C'mon! That's not an apology. It's a put-down: I'm sorry you're an oversensitive jerk. Even the loathsome Don "nappy-headed hos" Imus managed to retreat from his initial self-justification and concede, albeit under duress, that his remarks were "stupid" and "idiotic."

Let me break it down for you. Either say "I was wrong, and I'm sorry," or don't pretend to apologize at all.

When I edited an alumni magazine, I fielded an astonishing quantity and range of complaints from Faithful Readers. Man, they could be clueless! I responded patronizingly at least once, trilling to an offended alumnus from my editorial aerie, "I'm sorry you chose to be upset by what I wrote." My ego got in the way of my humanity.

Fake apologists are not the only weasels among us. There are also victim-weasels, like the actor Alex Baldwin who left a profanity-laced phone message for his 11-year-old daughtter that concluded, "I'm going to straighten your ass out when I see you! You are a rude, thoughtless little pig, OK?"
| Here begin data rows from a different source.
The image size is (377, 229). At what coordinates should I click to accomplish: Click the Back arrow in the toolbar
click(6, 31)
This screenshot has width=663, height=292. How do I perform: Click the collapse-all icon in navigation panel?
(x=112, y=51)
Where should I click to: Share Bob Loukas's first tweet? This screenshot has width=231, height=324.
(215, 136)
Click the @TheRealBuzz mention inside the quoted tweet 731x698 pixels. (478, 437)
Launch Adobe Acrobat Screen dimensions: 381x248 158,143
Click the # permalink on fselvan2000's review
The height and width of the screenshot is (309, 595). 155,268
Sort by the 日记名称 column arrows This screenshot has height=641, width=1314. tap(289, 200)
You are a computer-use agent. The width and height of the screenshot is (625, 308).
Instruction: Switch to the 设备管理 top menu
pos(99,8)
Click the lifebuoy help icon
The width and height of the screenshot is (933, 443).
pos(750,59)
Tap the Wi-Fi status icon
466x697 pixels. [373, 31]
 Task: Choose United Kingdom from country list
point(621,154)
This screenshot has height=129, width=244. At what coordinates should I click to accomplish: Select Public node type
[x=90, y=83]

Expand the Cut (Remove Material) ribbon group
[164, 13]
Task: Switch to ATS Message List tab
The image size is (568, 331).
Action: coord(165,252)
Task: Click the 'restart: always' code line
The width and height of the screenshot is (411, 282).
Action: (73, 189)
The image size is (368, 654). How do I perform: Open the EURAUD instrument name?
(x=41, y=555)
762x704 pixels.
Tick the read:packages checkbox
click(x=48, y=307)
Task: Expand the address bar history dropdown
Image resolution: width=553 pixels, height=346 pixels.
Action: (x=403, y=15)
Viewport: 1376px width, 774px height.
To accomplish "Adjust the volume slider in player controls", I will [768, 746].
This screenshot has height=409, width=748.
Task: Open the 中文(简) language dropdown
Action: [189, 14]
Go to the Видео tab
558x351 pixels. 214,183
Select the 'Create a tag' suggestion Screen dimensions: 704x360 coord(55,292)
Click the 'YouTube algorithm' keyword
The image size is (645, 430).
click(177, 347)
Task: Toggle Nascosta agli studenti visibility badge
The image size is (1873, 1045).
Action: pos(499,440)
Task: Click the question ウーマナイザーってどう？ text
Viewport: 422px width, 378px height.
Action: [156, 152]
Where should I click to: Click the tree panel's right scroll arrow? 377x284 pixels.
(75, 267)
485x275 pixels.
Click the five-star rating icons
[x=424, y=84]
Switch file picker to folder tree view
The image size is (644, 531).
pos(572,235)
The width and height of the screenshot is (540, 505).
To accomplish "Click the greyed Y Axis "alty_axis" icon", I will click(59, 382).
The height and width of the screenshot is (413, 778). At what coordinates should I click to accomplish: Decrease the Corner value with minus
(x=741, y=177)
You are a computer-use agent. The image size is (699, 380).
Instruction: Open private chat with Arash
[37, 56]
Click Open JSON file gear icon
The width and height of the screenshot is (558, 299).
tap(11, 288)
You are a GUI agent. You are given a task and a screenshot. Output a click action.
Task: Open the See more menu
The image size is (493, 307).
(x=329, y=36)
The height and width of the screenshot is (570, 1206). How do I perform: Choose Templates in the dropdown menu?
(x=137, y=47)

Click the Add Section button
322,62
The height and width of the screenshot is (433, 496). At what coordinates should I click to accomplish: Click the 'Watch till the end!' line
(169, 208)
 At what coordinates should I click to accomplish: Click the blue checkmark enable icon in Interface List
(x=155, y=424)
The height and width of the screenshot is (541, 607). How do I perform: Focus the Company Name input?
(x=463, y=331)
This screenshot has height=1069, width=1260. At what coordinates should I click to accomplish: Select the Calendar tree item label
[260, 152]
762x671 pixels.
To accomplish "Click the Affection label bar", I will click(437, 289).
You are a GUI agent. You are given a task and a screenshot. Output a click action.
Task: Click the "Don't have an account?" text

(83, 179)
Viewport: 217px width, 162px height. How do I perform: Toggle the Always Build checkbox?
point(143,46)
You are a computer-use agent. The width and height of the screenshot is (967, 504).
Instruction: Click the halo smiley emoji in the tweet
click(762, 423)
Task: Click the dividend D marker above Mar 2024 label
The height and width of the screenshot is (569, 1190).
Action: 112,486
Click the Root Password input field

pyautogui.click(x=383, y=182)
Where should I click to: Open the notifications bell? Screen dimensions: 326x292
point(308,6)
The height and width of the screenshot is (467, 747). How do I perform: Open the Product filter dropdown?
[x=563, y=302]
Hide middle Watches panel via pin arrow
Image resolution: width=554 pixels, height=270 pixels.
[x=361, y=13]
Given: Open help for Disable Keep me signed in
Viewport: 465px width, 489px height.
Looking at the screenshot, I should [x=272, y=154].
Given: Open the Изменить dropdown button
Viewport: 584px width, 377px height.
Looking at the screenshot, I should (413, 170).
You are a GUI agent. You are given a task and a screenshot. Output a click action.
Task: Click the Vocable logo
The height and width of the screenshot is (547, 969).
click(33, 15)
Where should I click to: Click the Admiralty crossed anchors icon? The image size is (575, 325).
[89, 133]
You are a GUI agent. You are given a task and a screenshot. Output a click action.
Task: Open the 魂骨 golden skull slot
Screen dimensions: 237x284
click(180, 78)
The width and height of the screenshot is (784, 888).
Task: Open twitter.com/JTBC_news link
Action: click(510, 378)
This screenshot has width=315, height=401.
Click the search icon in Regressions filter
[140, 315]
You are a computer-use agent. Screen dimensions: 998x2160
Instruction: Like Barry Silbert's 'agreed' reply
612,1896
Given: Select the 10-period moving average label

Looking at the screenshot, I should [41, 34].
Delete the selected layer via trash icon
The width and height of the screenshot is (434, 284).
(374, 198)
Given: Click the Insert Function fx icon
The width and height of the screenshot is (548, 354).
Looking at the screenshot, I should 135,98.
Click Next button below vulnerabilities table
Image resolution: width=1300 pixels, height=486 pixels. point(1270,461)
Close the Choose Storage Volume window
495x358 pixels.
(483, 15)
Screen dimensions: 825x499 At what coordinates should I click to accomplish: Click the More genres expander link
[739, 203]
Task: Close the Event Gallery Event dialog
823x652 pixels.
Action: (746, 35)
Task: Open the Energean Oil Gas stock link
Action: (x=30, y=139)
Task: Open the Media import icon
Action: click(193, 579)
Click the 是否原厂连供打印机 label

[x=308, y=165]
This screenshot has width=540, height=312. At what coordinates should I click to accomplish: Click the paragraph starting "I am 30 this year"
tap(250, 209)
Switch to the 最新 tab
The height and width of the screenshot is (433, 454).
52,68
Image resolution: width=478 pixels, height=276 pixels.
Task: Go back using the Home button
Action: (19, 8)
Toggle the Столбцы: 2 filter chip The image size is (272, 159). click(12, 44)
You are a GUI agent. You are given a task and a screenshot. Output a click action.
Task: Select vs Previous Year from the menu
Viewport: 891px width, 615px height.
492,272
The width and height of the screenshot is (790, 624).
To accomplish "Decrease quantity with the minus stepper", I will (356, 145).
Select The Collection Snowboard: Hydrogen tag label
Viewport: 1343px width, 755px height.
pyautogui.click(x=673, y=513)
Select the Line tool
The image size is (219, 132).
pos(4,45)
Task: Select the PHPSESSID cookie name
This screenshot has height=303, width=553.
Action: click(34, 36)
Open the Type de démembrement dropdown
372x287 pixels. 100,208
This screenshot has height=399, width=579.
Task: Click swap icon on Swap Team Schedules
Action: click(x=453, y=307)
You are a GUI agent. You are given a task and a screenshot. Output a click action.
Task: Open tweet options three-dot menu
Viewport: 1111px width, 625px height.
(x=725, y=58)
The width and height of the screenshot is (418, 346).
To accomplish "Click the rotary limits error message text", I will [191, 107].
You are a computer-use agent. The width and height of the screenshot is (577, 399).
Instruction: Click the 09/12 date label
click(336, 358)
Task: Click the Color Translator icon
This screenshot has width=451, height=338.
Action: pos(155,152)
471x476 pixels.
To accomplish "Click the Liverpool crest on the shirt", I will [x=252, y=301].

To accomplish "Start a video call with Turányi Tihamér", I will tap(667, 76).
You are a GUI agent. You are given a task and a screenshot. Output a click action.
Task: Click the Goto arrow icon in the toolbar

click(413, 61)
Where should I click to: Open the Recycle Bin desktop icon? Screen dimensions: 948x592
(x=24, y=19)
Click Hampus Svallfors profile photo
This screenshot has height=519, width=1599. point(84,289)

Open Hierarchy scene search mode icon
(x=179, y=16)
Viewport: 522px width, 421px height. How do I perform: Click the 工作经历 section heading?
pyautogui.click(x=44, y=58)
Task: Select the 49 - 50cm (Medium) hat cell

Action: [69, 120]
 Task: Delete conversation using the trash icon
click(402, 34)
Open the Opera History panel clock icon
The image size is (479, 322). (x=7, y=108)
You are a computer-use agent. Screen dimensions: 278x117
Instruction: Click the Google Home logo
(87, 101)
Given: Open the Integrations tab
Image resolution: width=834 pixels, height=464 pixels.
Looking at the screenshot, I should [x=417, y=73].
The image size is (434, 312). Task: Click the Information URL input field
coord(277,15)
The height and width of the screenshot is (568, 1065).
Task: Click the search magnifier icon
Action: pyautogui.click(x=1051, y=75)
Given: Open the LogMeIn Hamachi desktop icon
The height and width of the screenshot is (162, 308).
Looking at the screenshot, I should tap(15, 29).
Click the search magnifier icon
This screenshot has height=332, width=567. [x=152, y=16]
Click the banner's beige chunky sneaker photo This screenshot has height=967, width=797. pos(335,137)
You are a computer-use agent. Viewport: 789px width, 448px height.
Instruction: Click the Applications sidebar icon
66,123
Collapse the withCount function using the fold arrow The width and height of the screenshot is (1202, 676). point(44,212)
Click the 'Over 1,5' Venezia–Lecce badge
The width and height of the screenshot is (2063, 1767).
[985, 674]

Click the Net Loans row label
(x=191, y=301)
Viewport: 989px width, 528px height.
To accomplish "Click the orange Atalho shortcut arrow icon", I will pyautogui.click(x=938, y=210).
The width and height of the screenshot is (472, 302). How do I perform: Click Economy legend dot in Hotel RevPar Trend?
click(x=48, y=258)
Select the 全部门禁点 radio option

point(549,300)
The ensuing outrage propelled Baldwin into damage-control mode. To the press, he said: "Obviously, calling your child a pig or anything else is improper and inappropriate, and I apologize to my daughter for that." So far, so good. He should have stopped there. But no; Baldwin had to append a weasely qualification: "There's nothing wrong with being frustrated or angry about the situation. ... I took it out on the wrong person because I'm unable, under the current dynamic, to address the other person." Translation: I messed up (sorry, Ireland!), but it wasn't my fault. Because my ex-wife is a freak, I cannot be rational in dealing with our daughter.

William Beslow, a divorce attorney interviewed on CNN by Anderson Cooper, astutely observed, "Mr. Baldwin's so-called apology, in effect, is a document designed to suggest that he is now the victim [italics mine] and that the person who has been guilty of the most egregious misconduct is Ms. Basinger." Peter Birkinhead, writing in Salon about such forms of verbal chickenshit, bemoaned "the diminishing, even implicit mocking, of genuine goodness."

In recent years I've tried to get real when apologies are warranted. I actually have uttered the words "I'm sorry. I made a mistake" on more than one occasion. That doesn't make me a saint; simply a slightly more thoughtful asshole than I was 20 years ago. Self-improvement: it's a wonderful thing.

When will certain celebrities and pundits join me in aspiring - even if it busts our boomer egos - to a modicum of goodness, of humility, of genuine accountability? When will we stop being weasels and start being, in the words of e.e. cummings, "human (merely) beings"?